▶ _EXERCISE INPUTS_
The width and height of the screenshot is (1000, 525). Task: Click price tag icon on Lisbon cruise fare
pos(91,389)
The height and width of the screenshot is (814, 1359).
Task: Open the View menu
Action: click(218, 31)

▶ _YOUR GOAL_
Nothing in the data should be left out when you retype it exactly.

▶ _SOLUTION FOR THIS TASK_
The width and height of the screenshot is (1000, 525). Task: Click price tag icon on Lisbon cruise fare
pos(91,389)
The height and width of the screenshot is (814, 1359).
Task: Open the View menu
Action: click(218, 31)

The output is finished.